» **QUOTED PASSAGE**:
§ §
Scott November 3, 2009 at 1:05 am

I think it’s probably designed to encourage competitiveness on ticket prices. Most people (not everyone) don’t care which airline … they just want the cheapest possible ticket. Plus, once you’ve bought the non-refundable ticket, you’re pretty much locked into the baggage fees, whatever they may be.

Loren Baxter November 3, 2009 at 11:09 am

“Negativity grenade”

I gotta use that one :) Great article, again. These emotion maps don’t appear often on the web, and I wonder if they get used enough in experience design. I wonder if Virgin has the same chart floating around somewhere…

Sarah November 3, 2009 at 1:35 pm

@Scott – I’m sure that’s exactly how the decision to change the pricing model was made. And maybe that really is the best thing for the airline. I just wonder if they really thought through exactly what it would do to the customer experience. And is there a way to fix it?
§ §
» **ENTRIES PROVIDED**:
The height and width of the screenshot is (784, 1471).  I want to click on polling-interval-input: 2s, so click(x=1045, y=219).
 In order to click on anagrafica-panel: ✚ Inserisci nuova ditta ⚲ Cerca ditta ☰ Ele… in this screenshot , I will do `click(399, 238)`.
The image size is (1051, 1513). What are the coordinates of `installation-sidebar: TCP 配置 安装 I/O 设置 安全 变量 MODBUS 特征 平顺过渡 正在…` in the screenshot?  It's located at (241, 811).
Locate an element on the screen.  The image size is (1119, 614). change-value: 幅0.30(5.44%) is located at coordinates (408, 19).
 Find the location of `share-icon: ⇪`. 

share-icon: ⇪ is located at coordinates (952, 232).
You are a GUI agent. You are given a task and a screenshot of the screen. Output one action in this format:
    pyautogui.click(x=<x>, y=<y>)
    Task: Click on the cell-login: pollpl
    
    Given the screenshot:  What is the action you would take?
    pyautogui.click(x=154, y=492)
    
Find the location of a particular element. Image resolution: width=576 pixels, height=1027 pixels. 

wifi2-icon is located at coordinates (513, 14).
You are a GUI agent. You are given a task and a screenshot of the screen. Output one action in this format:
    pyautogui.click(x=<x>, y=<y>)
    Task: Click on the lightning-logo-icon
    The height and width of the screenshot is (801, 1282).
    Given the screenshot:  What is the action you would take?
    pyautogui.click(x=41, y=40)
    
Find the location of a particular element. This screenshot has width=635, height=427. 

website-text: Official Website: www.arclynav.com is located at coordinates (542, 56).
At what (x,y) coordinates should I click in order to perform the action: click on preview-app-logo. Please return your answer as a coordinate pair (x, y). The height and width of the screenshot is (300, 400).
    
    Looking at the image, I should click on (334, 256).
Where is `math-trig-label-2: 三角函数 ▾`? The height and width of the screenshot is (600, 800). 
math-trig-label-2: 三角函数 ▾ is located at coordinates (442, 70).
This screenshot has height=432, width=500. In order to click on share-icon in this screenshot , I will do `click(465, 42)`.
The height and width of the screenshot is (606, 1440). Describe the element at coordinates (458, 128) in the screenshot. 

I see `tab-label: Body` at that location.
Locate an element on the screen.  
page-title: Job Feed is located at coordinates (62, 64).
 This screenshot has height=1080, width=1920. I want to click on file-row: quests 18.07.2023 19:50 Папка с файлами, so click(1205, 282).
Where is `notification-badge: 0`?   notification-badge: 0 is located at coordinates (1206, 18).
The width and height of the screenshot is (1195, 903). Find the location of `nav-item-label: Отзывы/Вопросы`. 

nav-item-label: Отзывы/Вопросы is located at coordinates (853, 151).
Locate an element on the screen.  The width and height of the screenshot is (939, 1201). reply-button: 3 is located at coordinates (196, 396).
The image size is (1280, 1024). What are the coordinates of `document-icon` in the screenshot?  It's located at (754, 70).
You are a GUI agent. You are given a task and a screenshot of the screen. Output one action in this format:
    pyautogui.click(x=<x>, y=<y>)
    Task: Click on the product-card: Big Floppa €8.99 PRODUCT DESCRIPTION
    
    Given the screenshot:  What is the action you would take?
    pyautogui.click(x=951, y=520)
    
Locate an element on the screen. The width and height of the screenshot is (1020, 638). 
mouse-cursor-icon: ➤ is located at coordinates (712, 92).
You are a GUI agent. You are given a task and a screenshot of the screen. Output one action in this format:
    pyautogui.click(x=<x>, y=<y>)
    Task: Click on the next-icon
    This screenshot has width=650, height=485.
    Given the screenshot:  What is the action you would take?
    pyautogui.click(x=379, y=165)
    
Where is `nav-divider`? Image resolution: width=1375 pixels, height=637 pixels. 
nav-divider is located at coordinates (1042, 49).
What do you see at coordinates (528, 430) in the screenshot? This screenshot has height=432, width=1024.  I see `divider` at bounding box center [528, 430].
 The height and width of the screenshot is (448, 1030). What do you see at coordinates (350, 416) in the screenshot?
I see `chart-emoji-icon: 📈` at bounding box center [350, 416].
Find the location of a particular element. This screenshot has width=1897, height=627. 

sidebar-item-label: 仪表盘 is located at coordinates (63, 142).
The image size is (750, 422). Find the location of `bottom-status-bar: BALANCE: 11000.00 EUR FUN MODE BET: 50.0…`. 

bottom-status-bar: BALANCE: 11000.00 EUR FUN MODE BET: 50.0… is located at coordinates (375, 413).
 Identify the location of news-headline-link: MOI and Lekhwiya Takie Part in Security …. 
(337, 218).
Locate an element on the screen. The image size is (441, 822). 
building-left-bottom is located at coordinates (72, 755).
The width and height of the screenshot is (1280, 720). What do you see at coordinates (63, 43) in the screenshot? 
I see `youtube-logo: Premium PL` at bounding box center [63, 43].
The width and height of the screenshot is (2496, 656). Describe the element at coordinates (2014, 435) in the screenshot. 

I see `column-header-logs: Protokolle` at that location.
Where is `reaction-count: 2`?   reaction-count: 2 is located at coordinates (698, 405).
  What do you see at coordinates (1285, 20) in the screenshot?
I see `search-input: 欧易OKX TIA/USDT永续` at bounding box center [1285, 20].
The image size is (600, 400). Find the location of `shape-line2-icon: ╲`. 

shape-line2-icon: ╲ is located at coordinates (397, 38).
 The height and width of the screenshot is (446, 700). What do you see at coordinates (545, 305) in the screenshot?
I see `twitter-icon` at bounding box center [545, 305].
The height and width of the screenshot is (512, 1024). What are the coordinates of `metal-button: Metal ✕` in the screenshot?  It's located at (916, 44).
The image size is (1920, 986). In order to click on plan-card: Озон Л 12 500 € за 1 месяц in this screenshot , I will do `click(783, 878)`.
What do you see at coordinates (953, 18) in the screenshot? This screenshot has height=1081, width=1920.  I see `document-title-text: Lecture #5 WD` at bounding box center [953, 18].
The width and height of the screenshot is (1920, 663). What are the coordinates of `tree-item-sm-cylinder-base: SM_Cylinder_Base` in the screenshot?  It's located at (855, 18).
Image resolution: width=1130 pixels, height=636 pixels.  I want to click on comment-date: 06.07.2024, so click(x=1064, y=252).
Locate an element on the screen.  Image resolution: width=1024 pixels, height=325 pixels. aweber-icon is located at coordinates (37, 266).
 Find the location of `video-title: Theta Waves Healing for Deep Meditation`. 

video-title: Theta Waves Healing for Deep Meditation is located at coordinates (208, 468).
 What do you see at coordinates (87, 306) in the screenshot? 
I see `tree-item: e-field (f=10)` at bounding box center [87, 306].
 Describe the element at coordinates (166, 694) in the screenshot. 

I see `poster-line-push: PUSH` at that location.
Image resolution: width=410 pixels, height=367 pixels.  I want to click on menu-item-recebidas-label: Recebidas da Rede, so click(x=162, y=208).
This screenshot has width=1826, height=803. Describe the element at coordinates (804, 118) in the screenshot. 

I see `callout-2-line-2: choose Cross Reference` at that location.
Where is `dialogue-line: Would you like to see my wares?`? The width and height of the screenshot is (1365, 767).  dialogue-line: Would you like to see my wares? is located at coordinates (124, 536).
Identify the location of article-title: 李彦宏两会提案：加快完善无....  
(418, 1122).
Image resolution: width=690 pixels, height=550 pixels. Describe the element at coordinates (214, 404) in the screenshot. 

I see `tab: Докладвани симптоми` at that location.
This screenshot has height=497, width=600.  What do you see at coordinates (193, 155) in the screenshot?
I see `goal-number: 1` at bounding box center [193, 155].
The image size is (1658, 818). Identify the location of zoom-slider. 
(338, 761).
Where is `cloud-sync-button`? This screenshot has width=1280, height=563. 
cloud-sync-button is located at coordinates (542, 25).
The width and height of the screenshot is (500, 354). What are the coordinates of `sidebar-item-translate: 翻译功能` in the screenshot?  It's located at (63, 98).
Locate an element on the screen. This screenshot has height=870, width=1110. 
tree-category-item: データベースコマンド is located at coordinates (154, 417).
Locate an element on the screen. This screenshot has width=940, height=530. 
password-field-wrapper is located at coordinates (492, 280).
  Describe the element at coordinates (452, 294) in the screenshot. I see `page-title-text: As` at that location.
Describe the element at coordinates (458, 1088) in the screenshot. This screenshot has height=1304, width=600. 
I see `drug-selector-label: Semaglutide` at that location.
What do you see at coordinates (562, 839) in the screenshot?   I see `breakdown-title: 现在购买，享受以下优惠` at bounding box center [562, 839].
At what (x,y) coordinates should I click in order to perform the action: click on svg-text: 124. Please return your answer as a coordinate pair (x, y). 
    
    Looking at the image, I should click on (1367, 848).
§ §
» **TASK REQUIREMENTS**:
(a) In the comment thread on airline ticket pricing, what phrase does Loren Baxter say they "gotta use"?
(b) Carry on the comment thread on airline ticket pricing past Sarah's reply to Scott.

» **EXERCISE RESULTS**:
(a) "Negativity grenade"

(b)
@Loren – Thanks! I have to give Will Evans credit for inspiring that mood map. I had never seen one before his Johnny Holland article.

Scott November 10, 2009 at 10:51 am

I agree that the baggage fee has a negative impact on the flying experience for the reasons you stated and would add that because of said fees, more people use oversized carry-ons to avoid these fees leading to other negative experiences. On crowded flights it is next to impossible to fit all carry-ons and can lead to delayed flights or other pain points involving people trying to put heavy bags into cramped overhead compartments.